In order not to adversely affect law students who would otherwise be entitled to apply for admission under the repealed s 27, the new s 74C of the Ordinance has a transitional arrangement for persons who were about to commence their law study, or have been studying law, in the United Kingdom, or a United Kingdom external law course in Hong Kong, as at the date of gazettal of the Amendment Ordinance, ie, 30 June 2000. Such students can be admitted under the old admission system provided that they are qualified for admission and have been called to the Bar in England or North Ireland, or admitted as an advocate in Scotland, and make their application for admission in Hong Kong not later than 31 December 2004.
The second issue relates to those counsel in the Department of Justice who are qualified to rely on the repealed s 27A of the Ordinance. The effect of the repealed s 27A was to allow lawyers from certain common law jurisdictions, namely Australia, Canada (except Quebec), New Zealand, the Republic of Ireland, and Zimbabwe, to gain admission in Hong Kong, subject to qualifying conditions provided in the section.
The new s 74D of theOrdinance enables those counsel in the Department of Justice, who are qualified to rely on the repealed s 27A for admission as at the date of commencement of the Amendment Ordinance, to continue to do so. However, they will no longer be required to leave government service and commence private practice within 12 months of their admission.
Ad hoc Admission
Under the new admission system, the Court has the power to admit barristers from overseas on an ad hoc basis without the need to satisfy the requirements for general admission such as residency, examination, and pupillage, provided that the person is considered a fit and proper person to be a barrister and it is satisfied that he has –
(a)the qualification acquired outside Hong Kong to engage in work that would, if undertaken in Hong Kong, be similar to that undertaken by a barrister in the course of ordinary practice as a barrister in the High Court or Court of Final Appeal; and
(b)substantial experience in advocacy in a court.
The major change from the old admission system is that ad hoc admissions are no longer restricted to barristers or advocates from England, Scotland and Northern Ireland.
Under the old admission system, a person satisfying the repealed s 27 of the Ordinance could be called to the Bar immediately prior to starting his/her pupillage.
According to the new requirements under s 4(3) of the Qualification and Pupillage Rules, a person must have completed not less than six months of the period of approved pupillage before seeking admission as a barrister. In order to practise, however, he or she must undertake pupillage for a further six months, during which time he or she has a limited right to practice.

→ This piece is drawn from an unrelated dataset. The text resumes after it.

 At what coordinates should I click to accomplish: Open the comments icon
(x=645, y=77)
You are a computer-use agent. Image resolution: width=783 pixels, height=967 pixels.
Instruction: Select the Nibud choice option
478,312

Mandatory Advanced Legal Education Programme for Pupil Barristers
All pupil barristers are required under the Barristers (Advanced Legal Education Requirement) Rules to complete the Advanced Legal Education (ALE) Programme. They must attend ALE courses and obtain a total of 14 ALE points during their period of approved pupillage. This programme of compulsory legal education focuses on advocacy and drafting, and provides an efficient way for pupil barristers to obtain and improve their professional skills.
Where pupil barristers fail to undertake and complete the ALE programme, the Bar Council may refuse to extend the validity of any limited practising certificate, refuse to issue a new limited practising certificate or defer the issue of a practising certificate until the pupil barrister has completed the ALE programme.
The recent changes to the admission criteria for barristers and the commencement of the new provisions represent a significant step towards the opening up of the Hong Kong legal services market.The legislation governing the supply of legal services by both solicitors and barristers in Hong Kong has become fully compatible with our GATS and WTO obligations.